AIM OF THE EXERCISE:
Rewrite the part of the records that opens with the line containing "Image resolution: width=721" and closes with the line containing "pos(463,320)", changing "OneNote" to "Notepad" and leaving everything else unchanged. Give only those lines, without the pictures.

══ RECORD SET

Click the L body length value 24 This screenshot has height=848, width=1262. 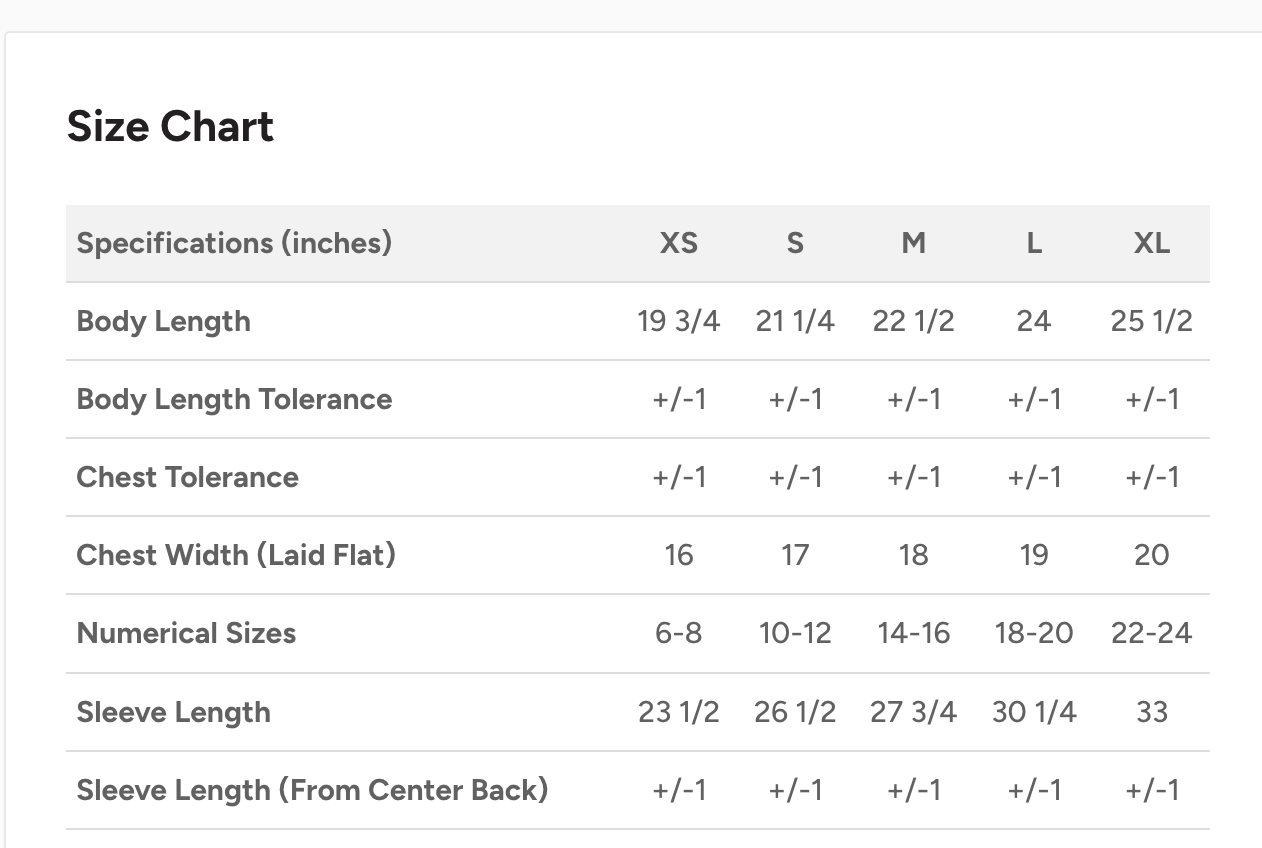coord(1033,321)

════
══ RECORD SET

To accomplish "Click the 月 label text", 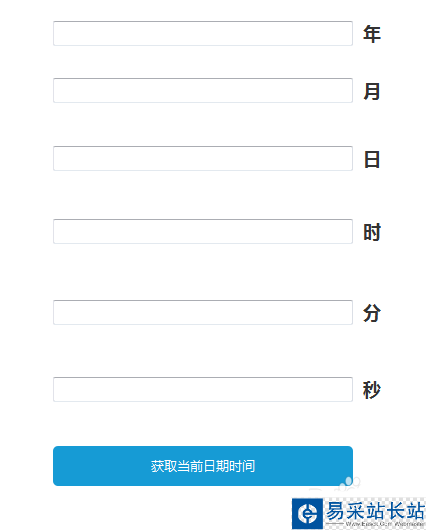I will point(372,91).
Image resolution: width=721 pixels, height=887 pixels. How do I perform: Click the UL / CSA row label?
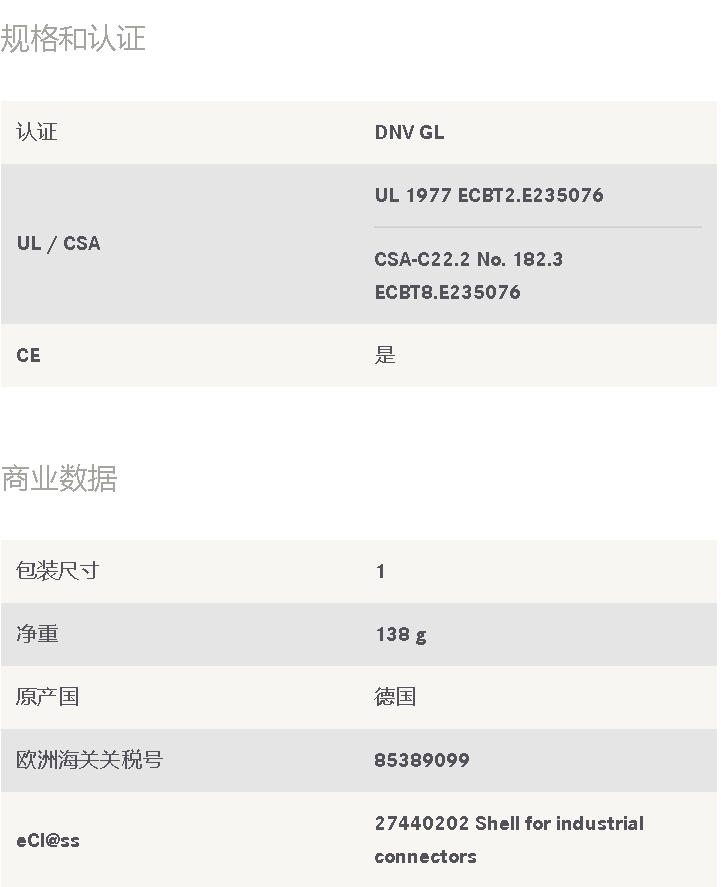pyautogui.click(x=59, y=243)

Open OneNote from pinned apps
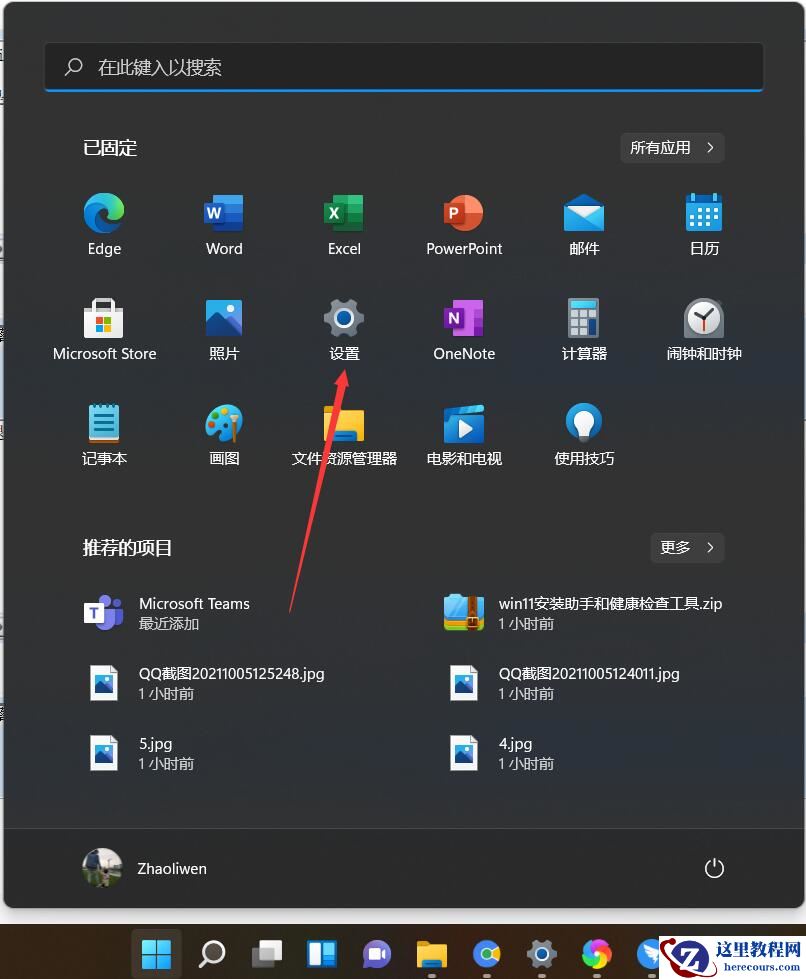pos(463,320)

════
══ RECORD SET

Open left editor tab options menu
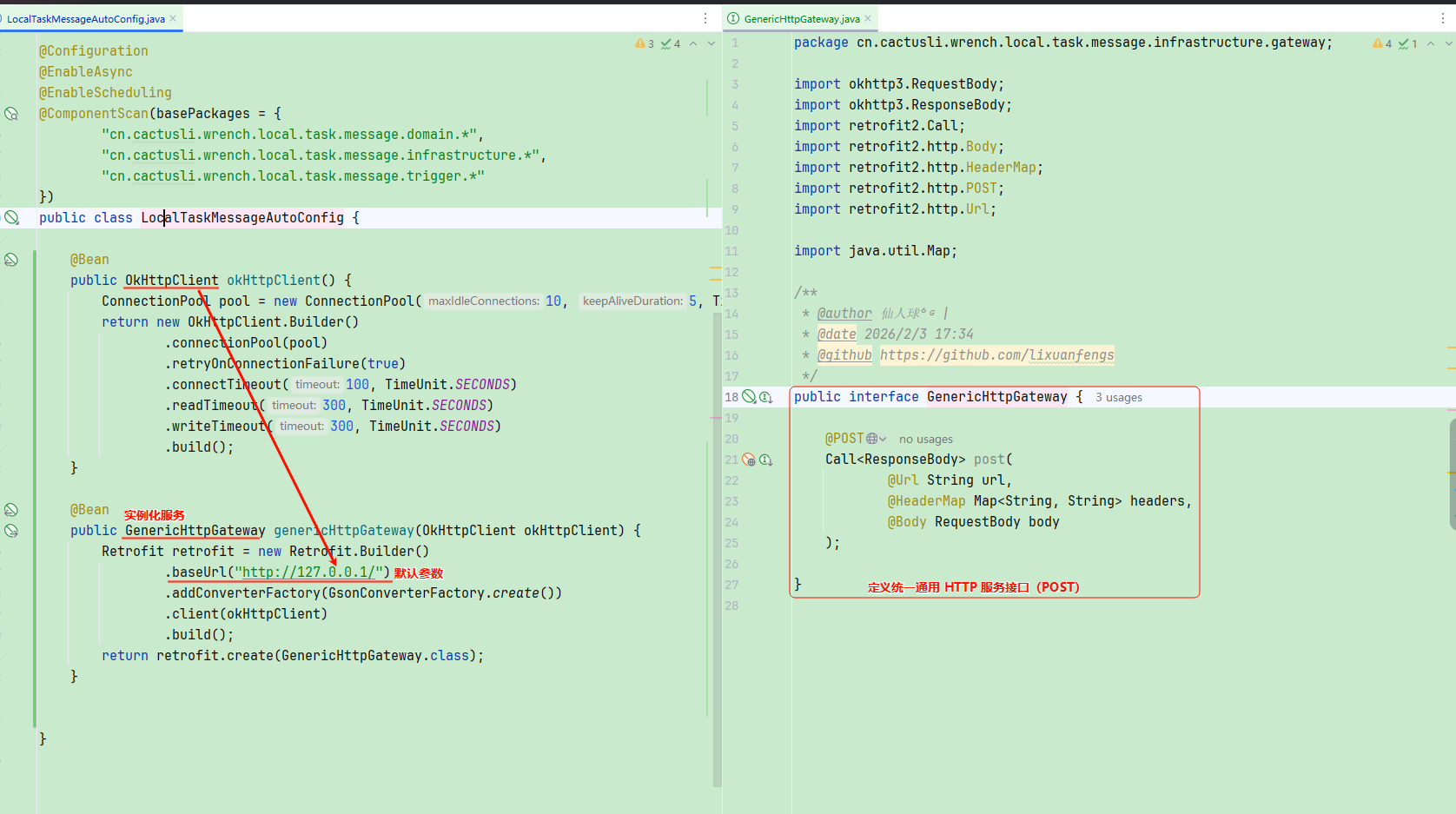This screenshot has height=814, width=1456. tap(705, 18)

════

ANSWER BELOW:
Image resolution: width=721 pixels, height=887 pixels. How do I perform: Click the UL / CSA row label?
pyautogui.click(x=59, y=243)

Open Notepad from pinned apps
pos(463,320)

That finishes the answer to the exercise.